Those Damn Social Mores

This old photograph was taken in a local park that resides below the church that my wife and I got married in. On the back of the photograph is a rather sad inscription:

‘Dorothy in coloured dress because she was not allowed a white dress as her mother not married’

image

The sense of sadness deepens when you study the expression on the poor girl’s face, made to feel separate from the other children present.

Made an example of through no fault of her own.

They are all grouped together for a staged photograph, but she is distinct from the others.

Would I have noticed this without the written inscription? Probably not. But now-she is the focus of everything.

I wonder if her mother was present, and how she felt seeing her daughter treated so, no doubt ostracised herself?

If that photograph was taken today, the girl would have fit right in with everybody else.

Whoever Dorothy was, I hope she went on to have a happy and fulfilled life, this day becoming long forgotten.

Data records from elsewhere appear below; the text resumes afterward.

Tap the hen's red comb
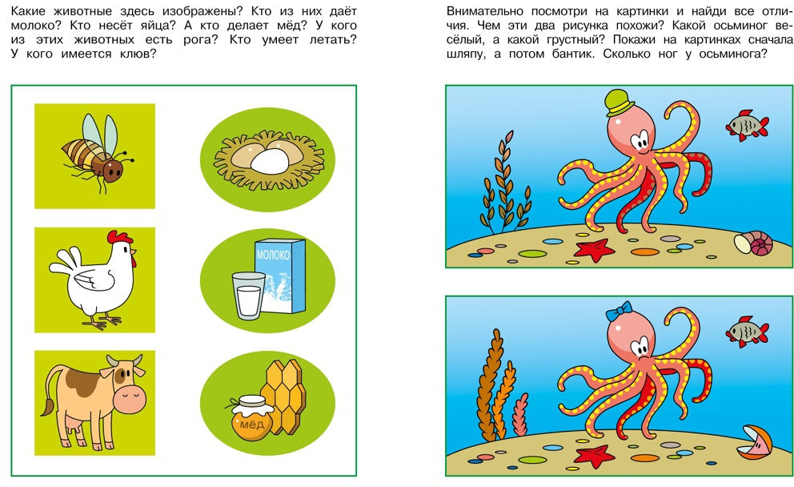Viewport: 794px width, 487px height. click(119, 237)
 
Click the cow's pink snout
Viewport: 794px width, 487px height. click(130, 396)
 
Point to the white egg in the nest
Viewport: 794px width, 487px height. click(270, 162)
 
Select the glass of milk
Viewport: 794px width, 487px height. click(249, 296)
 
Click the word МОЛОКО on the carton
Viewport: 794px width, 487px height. click(274, 255)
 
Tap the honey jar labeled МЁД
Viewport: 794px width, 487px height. click(251, 417)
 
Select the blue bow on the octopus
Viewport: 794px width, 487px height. click(620, 311)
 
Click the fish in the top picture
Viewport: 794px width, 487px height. click(747, 125)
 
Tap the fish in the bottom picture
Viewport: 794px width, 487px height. click(747, 332)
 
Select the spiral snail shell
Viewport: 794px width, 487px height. click(754, 243)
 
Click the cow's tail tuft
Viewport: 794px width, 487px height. click(48, 408)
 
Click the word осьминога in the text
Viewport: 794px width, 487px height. click(733, 54)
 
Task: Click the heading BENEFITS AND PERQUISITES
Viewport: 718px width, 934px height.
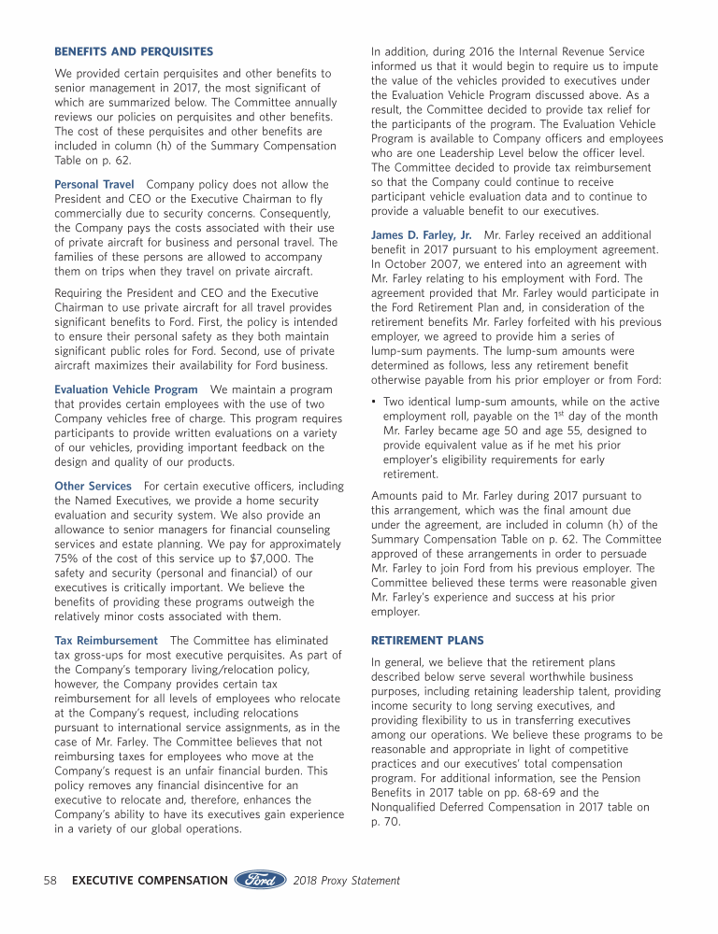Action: pos(134,51)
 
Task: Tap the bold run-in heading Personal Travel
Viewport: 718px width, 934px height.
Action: pos(94,185)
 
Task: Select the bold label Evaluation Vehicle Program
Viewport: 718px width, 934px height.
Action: pos(126,389)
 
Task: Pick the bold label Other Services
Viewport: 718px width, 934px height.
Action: pos(93,487)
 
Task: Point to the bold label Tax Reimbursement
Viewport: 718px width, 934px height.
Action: pos(107,641)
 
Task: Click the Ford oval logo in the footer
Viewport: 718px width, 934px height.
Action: pos(260,881)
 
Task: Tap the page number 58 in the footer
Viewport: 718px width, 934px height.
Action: pos(52,881)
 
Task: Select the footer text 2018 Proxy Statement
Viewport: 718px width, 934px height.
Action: pos(347,881)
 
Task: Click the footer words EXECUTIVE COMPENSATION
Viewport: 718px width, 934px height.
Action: pos(150,881)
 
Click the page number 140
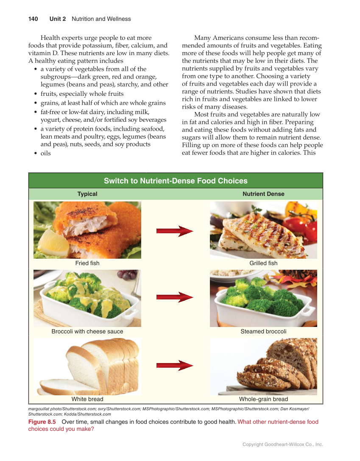33,19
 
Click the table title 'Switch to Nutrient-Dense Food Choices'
176,181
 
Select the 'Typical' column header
87,194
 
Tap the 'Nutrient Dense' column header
263,194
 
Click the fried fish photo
87,230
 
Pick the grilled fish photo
263,230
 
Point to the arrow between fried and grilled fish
175,231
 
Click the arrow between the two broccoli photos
175,297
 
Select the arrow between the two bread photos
175,365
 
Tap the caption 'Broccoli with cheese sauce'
87,331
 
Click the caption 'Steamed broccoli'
263,331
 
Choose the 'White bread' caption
87,399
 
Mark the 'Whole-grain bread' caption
263,399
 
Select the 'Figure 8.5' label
42,422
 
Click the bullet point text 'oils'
45,153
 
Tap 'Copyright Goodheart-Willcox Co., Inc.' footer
282,444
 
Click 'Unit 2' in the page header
58,19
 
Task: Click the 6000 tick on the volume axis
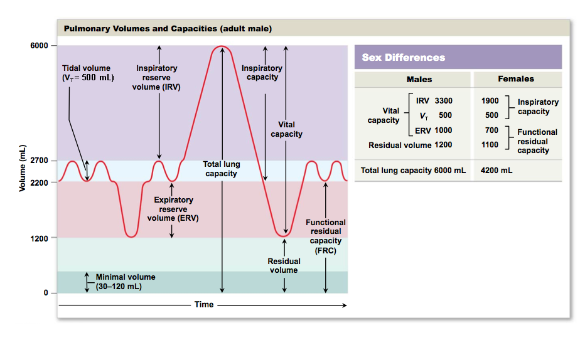[39, 46]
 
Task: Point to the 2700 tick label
[39, 161]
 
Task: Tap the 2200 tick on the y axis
[39, 182]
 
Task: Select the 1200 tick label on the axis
[39, 238]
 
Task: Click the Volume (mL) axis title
[23, 169]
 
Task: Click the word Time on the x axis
[204, 305]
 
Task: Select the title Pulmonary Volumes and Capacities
[168, 29]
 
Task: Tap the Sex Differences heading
[404, 58]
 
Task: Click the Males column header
[419, 79]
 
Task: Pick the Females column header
[516, 79]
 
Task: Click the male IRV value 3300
[443, 101]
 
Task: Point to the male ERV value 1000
[443, 130]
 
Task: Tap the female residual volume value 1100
[490, 145]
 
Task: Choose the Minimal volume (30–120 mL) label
[125, 282]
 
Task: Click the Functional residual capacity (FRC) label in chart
[326, 236]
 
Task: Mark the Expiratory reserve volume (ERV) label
[170, 209]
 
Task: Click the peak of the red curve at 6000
[222, 46]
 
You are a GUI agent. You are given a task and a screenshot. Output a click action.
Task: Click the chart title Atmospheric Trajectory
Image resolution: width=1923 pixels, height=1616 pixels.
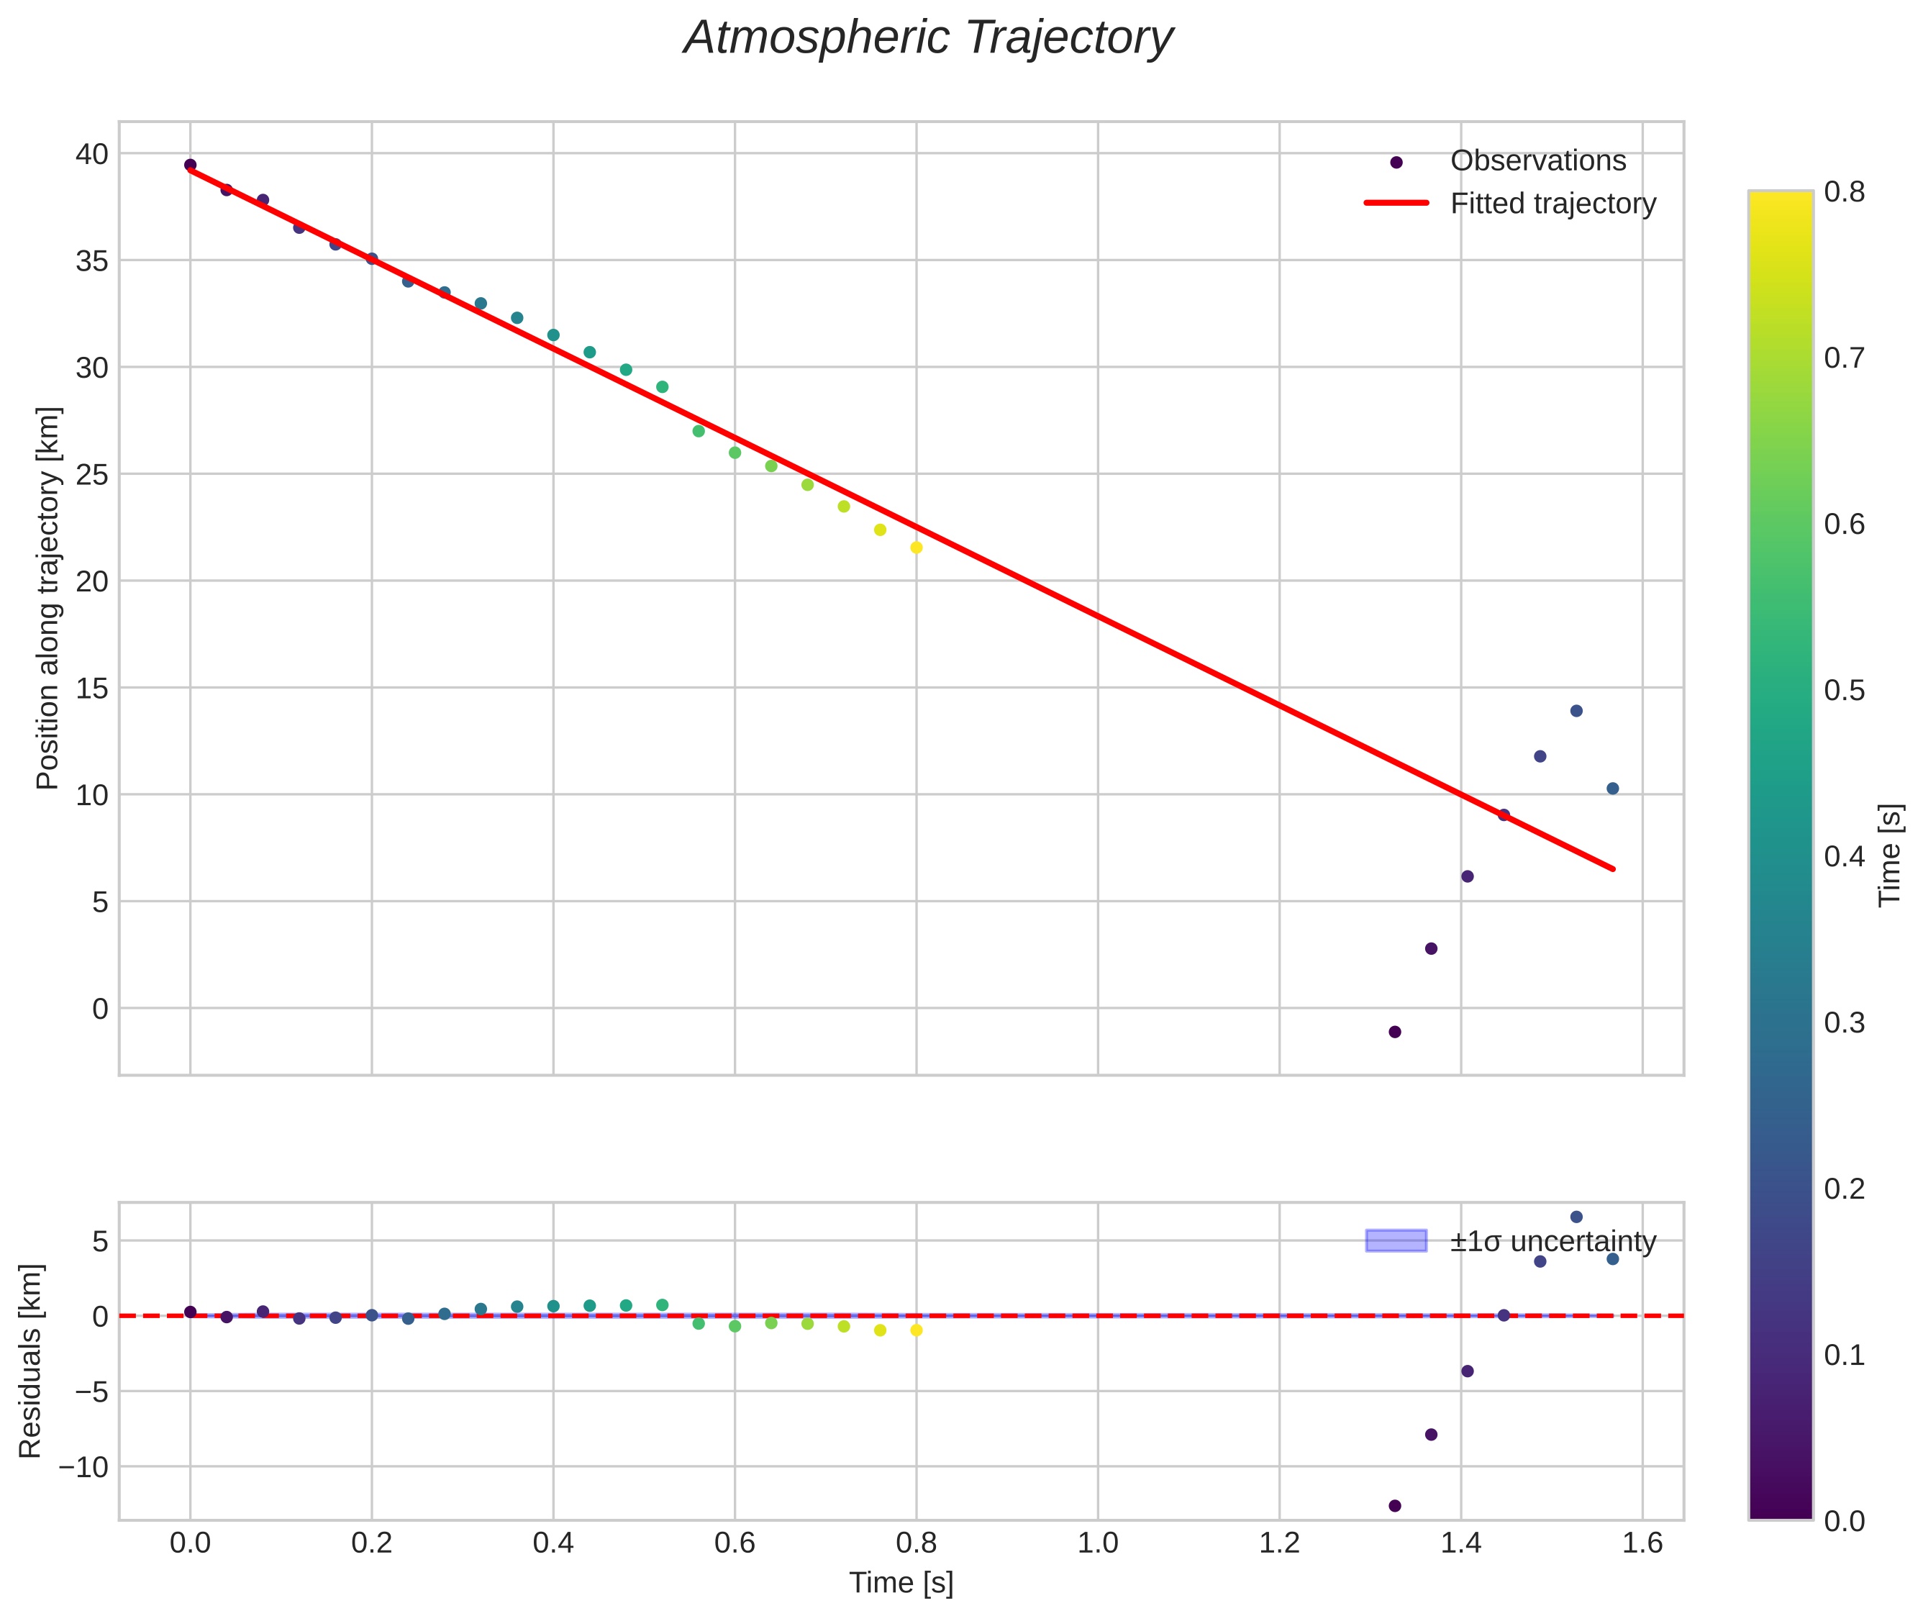(x=928, y=38)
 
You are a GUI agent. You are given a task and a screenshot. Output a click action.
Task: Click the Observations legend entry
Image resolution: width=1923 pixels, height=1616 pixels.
(x=1537, y=160)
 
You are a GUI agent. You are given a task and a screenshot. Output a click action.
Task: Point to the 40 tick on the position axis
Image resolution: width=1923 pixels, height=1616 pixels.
(x=91, y=154)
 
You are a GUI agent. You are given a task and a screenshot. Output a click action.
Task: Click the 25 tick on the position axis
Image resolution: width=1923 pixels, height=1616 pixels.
(x=91, y=475)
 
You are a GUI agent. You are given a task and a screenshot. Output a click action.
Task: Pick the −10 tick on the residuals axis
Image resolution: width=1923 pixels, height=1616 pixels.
(x=83, y=1466)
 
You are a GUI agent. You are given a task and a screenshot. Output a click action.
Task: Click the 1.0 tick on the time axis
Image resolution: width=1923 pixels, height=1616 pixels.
(x=1098, y=1543)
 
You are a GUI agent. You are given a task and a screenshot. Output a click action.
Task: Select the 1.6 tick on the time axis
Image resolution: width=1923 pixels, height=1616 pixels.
(x=1642, y=1543)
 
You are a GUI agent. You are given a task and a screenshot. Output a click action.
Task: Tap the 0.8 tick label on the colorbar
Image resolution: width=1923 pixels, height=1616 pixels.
(x=1843, y=191)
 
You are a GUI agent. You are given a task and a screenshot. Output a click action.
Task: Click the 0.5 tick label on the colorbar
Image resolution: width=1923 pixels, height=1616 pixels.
(x=1843, y=690)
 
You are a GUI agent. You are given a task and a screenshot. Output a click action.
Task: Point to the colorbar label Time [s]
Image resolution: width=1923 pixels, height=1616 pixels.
(x=1890, y=855)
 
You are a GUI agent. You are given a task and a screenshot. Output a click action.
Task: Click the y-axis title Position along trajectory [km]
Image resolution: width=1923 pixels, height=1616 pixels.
(x=47, y=597)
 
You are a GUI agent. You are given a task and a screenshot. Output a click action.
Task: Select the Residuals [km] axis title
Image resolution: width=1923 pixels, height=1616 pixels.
(x=30, y=1361)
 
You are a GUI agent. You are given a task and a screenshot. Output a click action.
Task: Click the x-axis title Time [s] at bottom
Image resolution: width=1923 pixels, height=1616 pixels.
(x=901, y=1583)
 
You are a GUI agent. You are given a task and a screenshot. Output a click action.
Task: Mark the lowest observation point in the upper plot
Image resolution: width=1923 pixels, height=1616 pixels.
(x=1394, y=1032)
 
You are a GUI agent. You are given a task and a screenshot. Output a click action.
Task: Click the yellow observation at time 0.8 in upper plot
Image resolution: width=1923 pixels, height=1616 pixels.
(x=916, y=548)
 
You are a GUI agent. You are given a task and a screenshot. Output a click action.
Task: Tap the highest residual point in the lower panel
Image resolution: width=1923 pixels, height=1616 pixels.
(x=1576, y=1217)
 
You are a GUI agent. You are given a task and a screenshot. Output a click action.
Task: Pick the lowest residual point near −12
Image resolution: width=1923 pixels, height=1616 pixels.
(x=1394, y=1505)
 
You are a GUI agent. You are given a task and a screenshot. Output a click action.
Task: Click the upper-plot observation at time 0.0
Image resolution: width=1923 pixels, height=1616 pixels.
(x=191, y=165)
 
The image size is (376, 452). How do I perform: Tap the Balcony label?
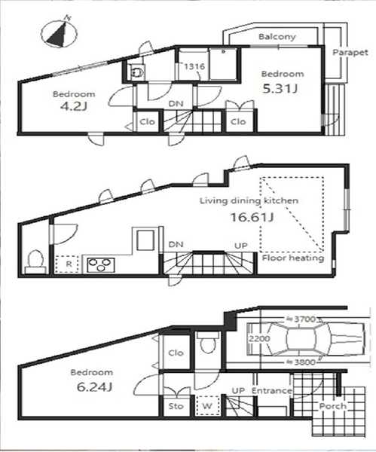(x=277, y=37)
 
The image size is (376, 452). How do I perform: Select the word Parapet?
(x=350, y=53)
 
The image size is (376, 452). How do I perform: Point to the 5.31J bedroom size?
(x=280, y=89)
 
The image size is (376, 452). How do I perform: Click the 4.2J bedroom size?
(x=74, y=106)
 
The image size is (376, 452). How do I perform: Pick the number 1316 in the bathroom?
(x=194, y=66)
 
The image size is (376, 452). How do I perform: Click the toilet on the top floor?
(x=137, y=72)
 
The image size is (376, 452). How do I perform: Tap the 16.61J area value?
(x=252, y=217)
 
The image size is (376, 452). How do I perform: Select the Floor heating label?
(x=293, y=258)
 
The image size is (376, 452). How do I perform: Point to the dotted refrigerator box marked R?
(x=68, y=264)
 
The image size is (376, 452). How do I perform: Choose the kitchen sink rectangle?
(x=145, y=240)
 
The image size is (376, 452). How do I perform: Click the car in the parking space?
(x=306, y=339)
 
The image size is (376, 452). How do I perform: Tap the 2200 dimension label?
(x=259, y=338)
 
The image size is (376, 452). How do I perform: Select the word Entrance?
(x=271, y=391)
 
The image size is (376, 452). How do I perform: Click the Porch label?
(x=333, y=407)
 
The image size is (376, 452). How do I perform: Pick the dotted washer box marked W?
(x=207, y=406)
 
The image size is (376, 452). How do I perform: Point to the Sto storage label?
(x=176, y=406)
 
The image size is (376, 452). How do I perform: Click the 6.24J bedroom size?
(x=94, y=387)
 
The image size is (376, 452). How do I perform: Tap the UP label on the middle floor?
(x=241, y=246)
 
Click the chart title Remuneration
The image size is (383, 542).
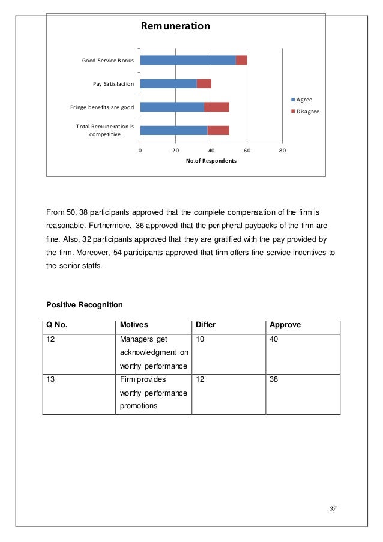pos(175,26)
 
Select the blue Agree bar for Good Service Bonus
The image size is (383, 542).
pos(188,60)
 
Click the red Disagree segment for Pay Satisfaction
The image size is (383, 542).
pos(204,83)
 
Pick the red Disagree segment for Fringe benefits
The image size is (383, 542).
pos(217,107)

17 thoughts on “Those Damn Social Mores

  1. How horrific. Yet, if I am frankly honest with myself, can I claim to be entirely innocent of ostracizing, judging, and shaming others? Of course not. As much as I may mature and grow, I know that when I feel vulnerable, I have the tendency to make scapegoats of others. From my places of insecurity come the tendencies to separate myself from other people in a way that puts them down and elevates myself. Maybe we don’t do things such as force children of unwed mothers to wear different colored dresses, or force individuals to wear scarlet A’s, but I have a suspicion that as a society, not all that much has changed.

    Liked by 1 person

  2. First Communion Day?
    Never heard of this for a kiddo…geesh.
    Maybe May Day/May Pole fun for the local orphans?
    Whaaaat?
    Dorothy probably did not have as much fun/or receive the sacrament as happily as the others (I really don’t think it’s a first communion, but the dresses look a bit like what would be worn)
    You really know how to pick ’em, Andy.

    Liked by 1 person

  3. The girl I first thought to be Dorothy has behind her another girl also not in a white dress. Now of course it doesn’t matter which is Dorothy the tale and injustice remains. However I am glad that Dorothy was not alone and hope they had each other for support, for I am sure this is but one example of how they were marked apart from their peers.

    Liked by 1 person

    • I’m sure you are right. There would have been many examples away from the camera, unrecorded. Judgements would not be just insinuated back then, more so than today.

      Like

  4. What if someone could have told her that in the future people will notice only you on the photo and give you support in their minds. The rest is just white dressed ordinary kids, you are the one they will remember and hopefully learn something from.

    Like

  5. Thank you for sharing that photo. Saddens me for the child……I can empathize….we all can. In some way we’ve all been on the outside, separated, excluded….purposefully or not.